问题
I'm new in Spring and this is my first post here, I'm starting to use spring annotations, I was able to cofigure my project using XML configuration and now I'm able to configure it using only annotations and avoiding XML.
But my current need is to avoid the use of annotations in my java classes (beans) and use it only in my AppConfig.java
class which I use to configure Spring.
This is my current working configuration:
AppConfig.java
@Configuration
@ComponentScan(basePackageClasses= {BlocBuilder.class,... all my classes go here})
public class AppConfig {
@Bean
@Scope("prototype")
public BlocBuilder blocBuilder(){
return new BlocBuilder();
}
}
And this is one of my java classes.
BlocBuilder.java
public class BlocBuilder {
@Autowired
@Qualifier("acServices")
private SomeInterface someInterface;
public SomeInterface getSomeInterface() {
return someInterface;
}
public void setSomeInterface(SomeInterface someInterface) {
this.someInterface = someInterface;
}
What I want to achieve is to avoid the use of annotations in my classes for example in my BlocBuilder.java
class I don't want to have annotations and move them to my config class.
How can I manage it?
Any help whould be really appreciated.
回答1:
Constructor injection is what you're looking for.

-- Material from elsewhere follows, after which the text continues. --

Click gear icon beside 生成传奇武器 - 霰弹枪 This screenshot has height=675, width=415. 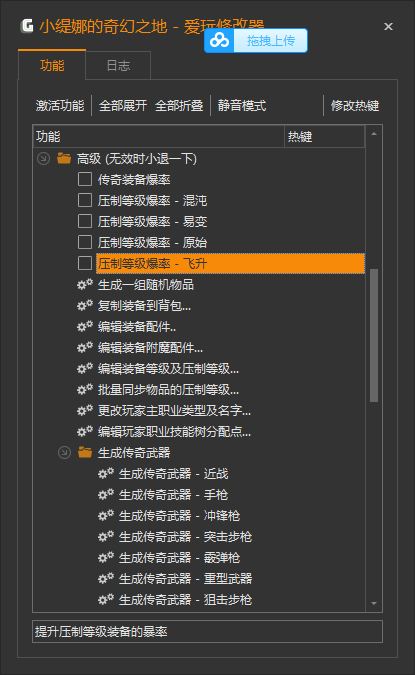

Create a 1-arg constructor in BlocBuilder
which takes SomeInterface
type argument. And then in config class, pass it as argument:
@Configuration
@ComponentScan(basePackageClasses= {BlocBuilder.class,... all my classes go here})
public class AppConfig {
@Bean
public SomeInterface someInterface() {
return new SomeInterfaceImpl();
}
@Bean
@Scope("prototype")
public BlocBuilder blocBuilder(){
return new BlocBuilder(someInterface());
}
}
回答2:
I wouldn't recommend a config class. It'll couple all your beans together.
Spring configuration doesn't need to be an all or nothing thing: annotations or XML. You can mix and match as you choose. Put annotations in the classes you want and use XML for the rest.